Big Data Management and Ranger Integration
Informatica Big Data Management (BDM) product is GUI based integrated development environment that organizations use to build their Data Integration, Data Quality and Data Governance processes for their big data platforms. Informatica BDM has built-in Smart Executor that supports various processing engines such as Blaze, Apache Spark, Apache Hive on MapReduce and Apache Hive on Tez. Informatica BDM can be used to perform data ingestion into a Hadoop cluster, data processing on the cluster and extraction of data from the Hadoop cluster. In Blaze mode, the Informatica mapping is processed by BlazeTM – Informatica’s native engine that runs as a YARN based application. In Spark mode, the Informatica mappings are translated into Scala code and in Hive on MapReduce mode, Informatica’s mappings are translated into MapReduce code and are executed natively to the Hadoop cluster. Informatica BDM integrates seamlessly with Hortonworks Data Platform (HDP) Hadoop cluster in all related aspects including its default authorization system: Ranger. Ranger can be used to enforce a fine-grained role based authorization to data as well as metadata stored inside the HDP cluster. This document explains in detail how Informatica BDM’s various processing engines integrate with Ranger.
Authentication is the process of reliably ensuring the user is who he/she claims to be. Kerberos is the widely accepted authentication mechanism on Hadoop including Hortonworks Data Platform. Kerberos protocol relies on a Key Distribution Center (KDC), a network service which issues tickets permitting access. Informatica BDM supports Kerberos authentication on both Active directory and MIT-based key distribution centers. Kerberos authentication is supported by all modes of execution in Informatica BDM.
Authorization is the process of determining whether or not a user has access to perform certain operations on a given system. In HDP Hadoop clusters, authorization plays a vital role in ensuring the users access only the data that they are allowed to by the Hadoop administrator.
Blaze – A YARN Application
When executing mappings on Informatica Blaze, optimizer first makes an invocation to Hadoop Service to fetch metadata information such as hive table’s partitioning details. Then the job is submitted to Blaze Runtime. The illustration below represents how Blaze interacts with the Hadoop Service, such as Hive Server 2. When an Informatica mapping gets executed in Blaze mode, call is made to the Hive Metastore (if Hive sources/targets are involved) to understand the structure of the tables. The Blaze runtime then loads the optimized mapping into memory. This mapping then interacts with the corresponding Hadoop service to read the data or write the data. The Hadoop service itself is integrated with Ranger and ensures the authorization is taken place before the request is served. Blaze mode of execution is available starting with Version 10.0
Informatica BDM can execute mappings as Spark’s Scala code on the HDP Hadoop cluster. The illustration below details different steps involved when using Spark execution mode. In this mode, the Spark executor translates Informatica’s mappings into Spark Scala code. As part of this translation, if Hive sources/targets are involved, Spark executor makes call to Hive metastore to understand the structure of the Hive tables and optimize the Scala code. This Scala code is then submitted to YARN for execution. When the Spark code accesses the data, corresponding Hadoop service relies on Ranger for authorization.
Hive on MapReduce
Informatica BDM can execute mappings as MapReduce code on the Hadoop cluster. Below illustration details different steps involved when using Hive on MapReduce mode.

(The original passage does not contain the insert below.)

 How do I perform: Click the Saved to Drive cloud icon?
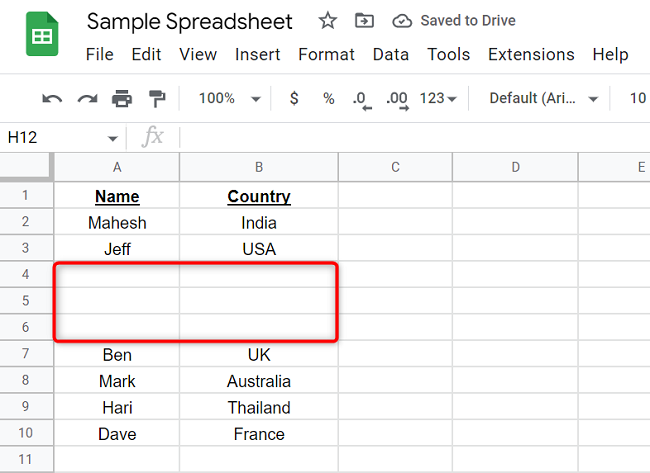tap(401, 21)
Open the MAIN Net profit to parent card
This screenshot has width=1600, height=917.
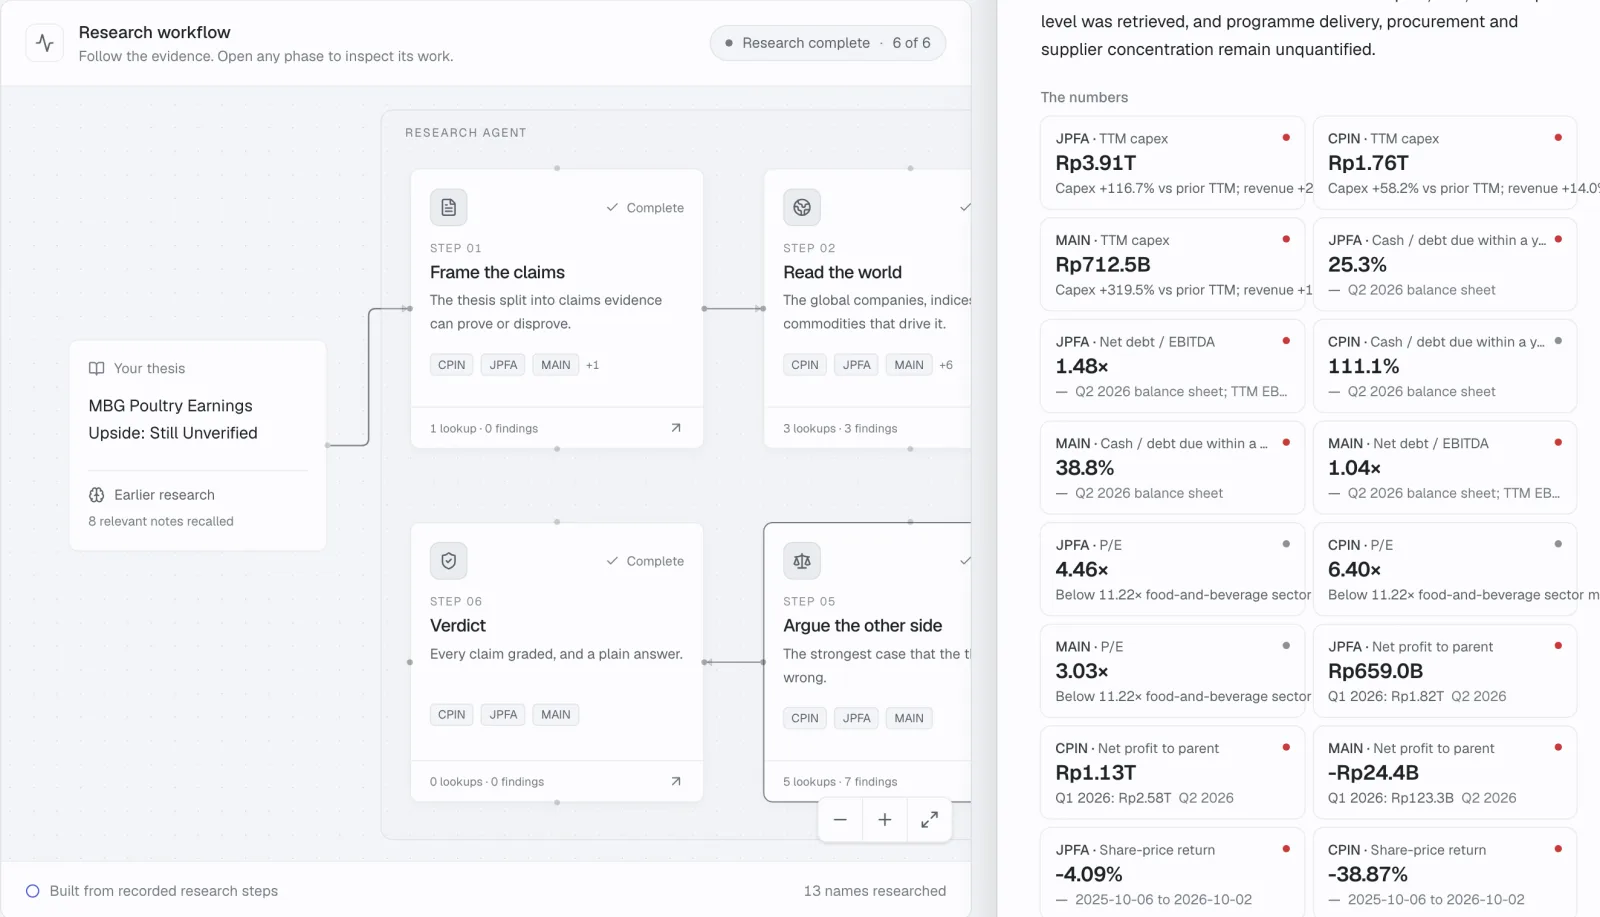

When a mapping is executed in Hive on MapReduce mode, the Hive executor on the Informatica node translates the Informatica mapping into MapReduce and submits the job to the Hadoop cluster. If Hive sources/targets are involved, the Hive executor makes a call to the Hive metastore to understand the table structure and optimize the mapping accordingly. As the MapReduce interacts with Hadoop services such as HDFS and Hive, the Hadoop service authorizes the requests with Ranger
Hive on Tez
Tez can be enabled in Informatica BDM by a configuration change and is transparent to the mapping developed. Hence mappings running on Hive on Tez follow a similar pattern as Hive on MapReduce. When a mapping is executed in the Hive on Tez mode, the Hive executor on the Informatica node translates the Informatica mapping into Tez job and submits it to the Hadoop cluster. If Hive sources/targets are involved, the Hive executor makes a call to the Hive metastore to understand the table structure and optimize the mapping accordingly. As the Tez job interacts with Hadoop services such as HDFS and Hive, the Hadoop service authorizes the requests with Ranger.
Informatica’s BDM integrates with Ranger in all modes of execution. Informatica’s BDM has Smart Executor that enables organizations to run their Informatica mappings seamlessly on one or more modes of execution under the purview of their existing security setup.